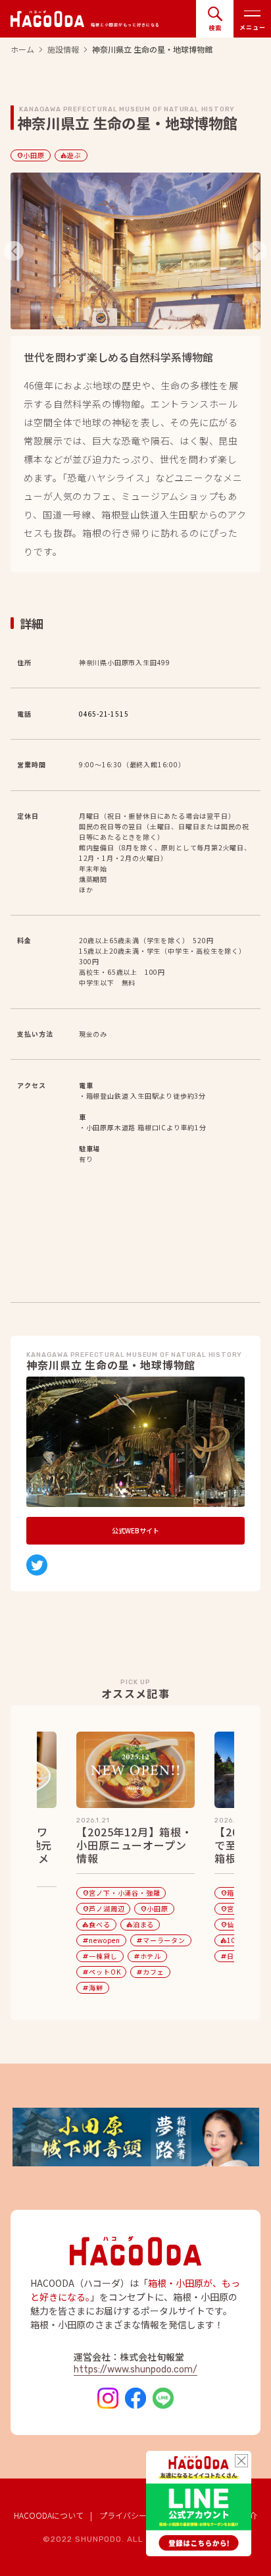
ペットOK (101, 1972)
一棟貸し (99, 1956)
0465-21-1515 (104, 714)
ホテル (147, 1956)
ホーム (22, 49)
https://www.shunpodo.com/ (135, 2369)
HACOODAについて (49, 2515)
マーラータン (160, 1940)
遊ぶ (71, 155)
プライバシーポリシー (138, 2515)
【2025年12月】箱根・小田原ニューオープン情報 (134, 1845)
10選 (231, 1940)
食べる (96, 1924)
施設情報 (63, 49)
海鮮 (92, 1987)
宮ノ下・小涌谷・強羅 (121, 1893)
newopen (101, 1940)
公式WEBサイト (135, 1530)
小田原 (30, 155)
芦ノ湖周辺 (103, 1908)
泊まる (140, 1924)
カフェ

* * * * *

TASK DESCRIPTION -
Should there be pictures in the data, leave them out and return the rest exactly.

ANSWER -
ペットOK (101, 1972)
一棟貸し (99, 1956)
0465-21-1515 (104, 714)
ホテル (147, 1956)
ホーム (22, 49)
https://www.shunpodo.com/ (135, 2369)
HACOODAについて (49, 2515)
マーラータン (160, 1940)
遊ぶ (71, 155)
プライバシーポリシー (138, 2515)
【2025年12月】箱根・小田原ニューオープン情報 (134, 1845)
10選 (231, 1940)
食べる (96, 1924)
施設情報 (63, 49)
海鮮 (92, 1987)
宮ノ下・小涌谷・強羅 (121, 1893)
newopen (101, 1940)
公式WEBサイト (135, 1530)
小田原 (30, 155)
芦ノ湖周辺 (103, 1908)
泊まる (140, 1924)
カフェ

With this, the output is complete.